We like to invest in businesses with high returns, but the trend in a company’s ROIC is what often surprises the market and moves the stock price. On average, Applied Industrial’s ROIC increased by 2.3 percentage points annually over the last few years. This is a good sign, and if its returns keep rising, there’s a chance it could evolve into an investable business.
11. Balance Sheet Assessment
Applied Industrial reported $418.7 million of cash and $572.3 million of debt on its balance sheet in the most recent quarter. As investors in high-quality companies, we primarily focus on two things: 1) that a company’s debt level isn’t too high and 2) that its interest payments are not excessively burdening the business.

With $579.3 million of EBITDA over the last 12 months, we view Applied Industrial’s 0.3× net-debt-to-EBITDA ratio as safe. We also see its $246,000 of annual interest expenses as appropriate. The company’s profits give it plenty of breathing room, allowing it to continue investing in growth initiatives.

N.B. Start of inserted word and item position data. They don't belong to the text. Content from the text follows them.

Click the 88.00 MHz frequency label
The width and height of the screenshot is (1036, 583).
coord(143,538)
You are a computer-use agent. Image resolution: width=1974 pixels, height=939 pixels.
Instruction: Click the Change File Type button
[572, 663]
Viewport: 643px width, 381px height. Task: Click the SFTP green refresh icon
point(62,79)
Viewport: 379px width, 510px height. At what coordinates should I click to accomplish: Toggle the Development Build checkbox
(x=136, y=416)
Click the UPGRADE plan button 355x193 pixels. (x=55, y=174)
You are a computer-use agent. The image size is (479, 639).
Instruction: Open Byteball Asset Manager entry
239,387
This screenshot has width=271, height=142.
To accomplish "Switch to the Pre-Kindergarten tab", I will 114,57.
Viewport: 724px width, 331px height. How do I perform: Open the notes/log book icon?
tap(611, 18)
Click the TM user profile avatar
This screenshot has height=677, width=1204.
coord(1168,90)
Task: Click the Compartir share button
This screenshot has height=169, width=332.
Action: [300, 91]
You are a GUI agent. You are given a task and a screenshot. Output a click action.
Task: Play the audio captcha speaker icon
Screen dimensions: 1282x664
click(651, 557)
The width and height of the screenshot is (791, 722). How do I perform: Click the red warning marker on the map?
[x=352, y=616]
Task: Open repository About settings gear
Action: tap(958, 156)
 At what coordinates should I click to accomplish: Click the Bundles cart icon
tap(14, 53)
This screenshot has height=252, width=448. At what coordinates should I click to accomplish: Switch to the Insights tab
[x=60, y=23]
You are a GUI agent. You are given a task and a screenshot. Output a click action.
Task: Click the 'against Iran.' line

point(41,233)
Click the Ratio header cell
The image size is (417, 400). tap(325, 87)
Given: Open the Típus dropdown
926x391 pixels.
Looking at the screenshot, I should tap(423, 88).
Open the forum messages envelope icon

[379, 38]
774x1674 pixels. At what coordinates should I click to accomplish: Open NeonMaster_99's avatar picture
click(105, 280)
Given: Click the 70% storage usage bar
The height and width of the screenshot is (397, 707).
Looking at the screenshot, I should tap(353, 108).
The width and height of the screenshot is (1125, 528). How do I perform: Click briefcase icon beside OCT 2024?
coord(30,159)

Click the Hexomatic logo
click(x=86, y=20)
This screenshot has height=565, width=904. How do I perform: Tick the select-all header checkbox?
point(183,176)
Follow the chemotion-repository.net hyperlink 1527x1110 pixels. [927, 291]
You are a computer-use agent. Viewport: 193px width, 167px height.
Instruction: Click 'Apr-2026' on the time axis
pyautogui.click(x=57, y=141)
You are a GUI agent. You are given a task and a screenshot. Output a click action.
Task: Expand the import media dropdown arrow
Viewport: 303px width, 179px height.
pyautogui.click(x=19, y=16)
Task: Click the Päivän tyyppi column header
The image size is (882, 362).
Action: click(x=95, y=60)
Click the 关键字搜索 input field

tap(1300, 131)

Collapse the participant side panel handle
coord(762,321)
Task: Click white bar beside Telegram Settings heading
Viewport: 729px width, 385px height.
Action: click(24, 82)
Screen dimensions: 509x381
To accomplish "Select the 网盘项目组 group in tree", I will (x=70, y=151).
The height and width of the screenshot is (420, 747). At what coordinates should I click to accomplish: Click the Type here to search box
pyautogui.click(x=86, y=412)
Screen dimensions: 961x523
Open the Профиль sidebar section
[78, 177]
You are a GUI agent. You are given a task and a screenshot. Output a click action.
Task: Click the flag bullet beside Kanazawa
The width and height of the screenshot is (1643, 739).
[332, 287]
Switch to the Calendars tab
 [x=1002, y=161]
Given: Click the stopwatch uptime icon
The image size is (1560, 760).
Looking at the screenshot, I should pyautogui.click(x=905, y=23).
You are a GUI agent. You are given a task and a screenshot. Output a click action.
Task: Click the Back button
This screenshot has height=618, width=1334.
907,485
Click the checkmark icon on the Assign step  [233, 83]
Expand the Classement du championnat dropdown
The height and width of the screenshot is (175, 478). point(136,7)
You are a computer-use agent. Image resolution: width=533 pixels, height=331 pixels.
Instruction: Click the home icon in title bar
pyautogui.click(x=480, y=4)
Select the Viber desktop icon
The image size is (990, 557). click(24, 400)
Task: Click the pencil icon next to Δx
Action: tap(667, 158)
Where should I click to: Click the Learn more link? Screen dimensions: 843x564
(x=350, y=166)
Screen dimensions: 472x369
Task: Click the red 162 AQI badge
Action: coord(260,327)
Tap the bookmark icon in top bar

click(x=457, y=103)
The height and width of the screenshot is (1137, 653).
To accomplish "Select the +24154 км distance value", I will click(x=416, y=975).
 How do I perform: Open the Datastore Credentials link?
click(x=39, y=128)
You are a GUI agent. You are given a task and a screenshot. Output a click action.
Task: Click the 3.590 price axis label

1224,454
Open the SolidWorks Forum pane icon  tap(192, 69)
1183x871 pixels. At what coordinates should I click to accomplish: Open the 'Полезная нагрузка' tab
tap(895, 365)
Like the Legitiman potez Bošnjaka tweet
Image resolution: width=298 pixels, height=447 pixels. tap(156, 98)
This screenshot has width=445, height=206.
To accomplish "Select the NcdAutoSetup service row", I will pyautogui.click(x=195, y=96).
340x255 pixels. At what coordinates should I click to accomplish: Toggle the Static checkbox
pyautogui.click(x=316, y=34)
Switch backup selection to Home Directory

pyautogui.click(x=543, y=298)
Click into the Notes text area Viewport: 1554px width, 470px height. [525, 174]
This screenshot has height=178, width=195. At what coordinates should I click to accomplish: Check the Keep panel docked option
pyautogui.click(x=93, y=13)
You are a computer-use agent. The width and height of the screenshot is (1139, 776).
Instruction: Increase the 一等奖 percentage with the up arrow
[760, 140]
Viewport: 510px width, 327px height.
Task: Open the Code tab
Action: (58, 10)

12. Key Takeaways from Applied Industrial’s Q3 Results
It was encouraging to see Applied Industrial beat analysts’ EBITDA expectations this quarter. We were also happy its revenue narrowly outperformed Wall Street’s estimates. On the other hand, its full-year EPS guidance slightly missed. Overall, this print had some key positives. The stock traded up 3% to $267.90 immediately following the results.
13. Is Now The Time To Buy Applied Industrial?
Updated: December 4, 2025 at 10:13 PM EST
Before investing in or passing on Applied Industrial, we urge you to understand the company’s business quality (or lack thereof), valuation, and the latest quarterly results - in that order.
Applied Industrial’s business quality ultimately falls short of our standards. Although its revenue growth was good over the last five years, it’s expected to deteriorate over the next 12 months and its flat organic revenue disappointed. And while the company’s astounding EPS growth over the last five years shows its profits are trickling down to shareholders, the downside is its projected EPS for the next year is lacking.
Applied Industrial’s P/E ratio based on the next 12 months is 24.1x. Beauty is in the eye of the beholder, but our analysis shows the upside isn’t great compared to the potential downside. We're fairly confident there are better stocks to buy right now.
Wall Street analysts have a consensus one-year price target of $304.17 on the company (compared to the current share price of $253.02).
Although the price target is bullish, readers should exercise caution because analysts tend to be overly optimistic. The firms they work for, often big banks, have relationships with companies that extend into fundraising, M&A advisory, and other rewarding business lines. As a result, they typically hesitate to say bad things for fear they will lose out. We at StockStory do not suffer from such conflicts of interest, so we’ll always tell it like it is.